On second thought, let me do some more careful performance testing. I don't recall
now if I was just removing every possible perf slowdown item, when I made this decision.
It could be that the perf is not affected, and I could just leave this feature enabled
at all times, which would be nicer.

And after all, these counters were designed for pretty hot-path items. I'll report back
with results...


thanks,
John Hubbard Feb. 3, 2020, 11:43 p.m. UTC | #6
On 2/3/20 3:16 PM, John Hubbard wrote:
> On 2/3/20 1:34 PM, John Hubbard wrote:
>> On 2/3/20 1:30 PM, Kirill A. Shutemov wrote:
>>> On Mon, Feb 03, 2020 at 01:04:04PM -0800, John Hubbard wrote:
>>>> On 2/3/20 5:53 AM, Kirill A. Shutemov wrote:
>>>>> On Fri, Jan 31, 2020 at 07:40:27PM -0800, John Hubbard wrote:
>>>>>> diff --git a/mm/gup.c b/mm/gup.c
>>>>>> index c10d0d051c5b..9fe61d15fc0e 100644
>>>>>> --- a/mm/gup.c
>>>>>> +++ b/mm/gup.c
>>>>>> @@ -29,6 +29,19 @@ struct follow_page_context {
>>>>>>  	unsigned int page_mask;
>>>>>>  };
>>>>>>  
>>>>>> +#ifdef CONFIG_DEBUG_VM
>>>>>
>>>>> Why under CONFIG_DEBUG_VM? There's nothing about this in the cover letter.
>>>>>
>>>>
>>>> Early on, gup_benchmark showed a really significant slowdown from using these 
>>>> counters. And I don't doubt that it's still the case.
>>>>
>>>> I'll re-measure and add a short summary and a few numbers to the patch commit
>>>> description, and to the v4 cover letter.
>>>
>>> Looks like you'll show zeros for these counters if debug is off. It can be
>>> confusing to the user. I think these counters should go away if you don't
>>> count them.
>>>
>>
>> OK, that's a good point. (And in fact, the counters==0 situation already led me
>> astray briefly while debugging with Leon R, even. heh.) I'll remove them entirely for
>> the !CONFIG_DEBUG_VM case.
>>
> 
> On second thought, let me do some more careful performance testing. I don't recall
> now if I was just removing every possible perf slowdown item, when I made this decision.
> It could be that the perf is not affected, and I could just leave this feature enabled
> at all times, which would be nicer.
> 
> And after all, these counters were designed for pretty hot-path items.
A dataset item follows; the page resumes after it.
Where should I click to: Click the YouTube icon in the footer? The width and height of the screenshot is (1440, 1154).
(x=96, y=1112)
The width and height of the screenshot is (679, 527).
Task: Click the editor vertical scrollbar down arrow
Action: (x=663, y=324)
I'll report back
> with results...


Sure enough, any perf effects are hidden in the noise. I'll just remove the CONFIG_DEBUG_VM
checks. Glad you asked about this!



thanks,
diff mbox series

Patch

diff --git a/include/linux/mmzone.h b/include/linux/mmzone.h
index c2bc309d1634..01d690586206 100644
--- a/include/linux/mmzone.h
+++ b/include/linux/mmzone.h
@@ -243,6 +243,8 @@  enum node_stat_item {
 	NR_DIRTIED,		/* page dirtyings since bootup */
 	NR_WRITTEN,		/* page writings since bootup */
 	NR_KERNEL_MISC_RECLAIMABLE,	/* reclaimable non-slab kernel pages */
+	NR_FOLL_PIN_REQUESTED,	/* via: pin_user_page(), gup flag: FOLL_PIN */
+	NR_FOLL_PIN_RETURNED,	/* pages returned via unpin_user_page() */
 	NR_VM_NODE_STAT_ITEMS
 };
 
diff --git a/mm/gup.c b/mm/gup.c
index c10d0d051c5b..9fe61d15fc0e 100644
--- a/mm/gup.c
+++ b/mm/gup.c
@@ -29,6 +29,19 @@  struct follow_page_context {
 	unsigned int page_mask;
 };
 
+#ifdef CONFIG_DEBUG_VM
+static inline void __update_proc_vmstat(struct page *page,
+					enum node_stat_item item, int count)
+{
+	mod_node_page_state(page_pgdat(page), item, count);
+}
+#else
+static inline void __update_proc_vmstat(struct page *page,
+					enum node_stat_item item, int count)
+{
+}
+#endif
+
 static void hpage_pincount_add(struct page *page, int refs)
 {
 	VM_BUG_ON_PAGE(!hpage_pincount_available(page), page);
@@ -86,6 +99,8 @@  static __maybe_unused struct page *try_grab_compound_head(struct page *page,
 	if (flags & FOLL_GET)
 		return try_get_compound_head(page, refs);
 	else if (flags & FOLL_PIN) {
+		int orig_refs = refs;
+
 		/*
 		 * When pinning a compound page of order > 1 (which is what
 		 * hpage_pincount_available() checks for), use an exact count to
@@ -104,6 +119,7 @@  static __maybe_unused struct page *try_grab_compound_head(struct page *page,
 		if (hpage_pincount_available(page))
 			hpage_pincount_add(page, refs);
 
+		__update_proc_vmstat(page, NR_FOLL_PIN_REQUESTED, orig_refs);
 		return page;
 	}
 
@@ -158,6 +174,8 @@  bool __must_check try_grab_page(struct page *page, unsigned int flags)
 		 * once, so that the page really is pinned.
 		 */
 		page_ref_add(page, refs);
+
+		__update_proc_vmstat(page, NR_FOLL_PIN_REQUESTED, 1);
 	}
 
 	return true;
@@ -178,6 +196,7 @@  static bool __unpin_devmap_managed_user_page(struct page *page)
 
 	count = page_ref_sub_return(page, refs);
 
+	__update_proc_vmstat(page, NR_FOLL_PIN_RETURNED, 1);
 	/*
 	 * devmap page refcounts are 1-based, rather than 0-based: if
 	 * refcount is 1, then the page is free and the refcount is
@@ -228,6 +247,8 @@  void unpin_user_page(struct page *page)
 
 	if (page_ref_sub_and_test(page, refs))
 		__put_page(page);
+
+	__update_proc_vmstat(page, NR_FOLL_PIN_RETURNED, 1);
 }
 EXPORT_SYMBOL(unpin_user_page);
 
diff --git a/mm/vmstat.c b/mm/vmstat.c
index 78d53378db99..b56808bae1b4 100644
--- a/mm/vmstat.c
+++ b/mm/vmstat.c
@@ -1168,6 +1168,8 @@  const char * const vmstat_text[] = {
 	"nr_dirtied",
 	"nr_written",
 	"nr_kernel_misc_reclaimable",
+	"nr_foll_pin_requested",
+	"nr_foll_pin_returned",
 
 	/* enum writeback_stat_item counters */
 	"nr_dirty_threshold",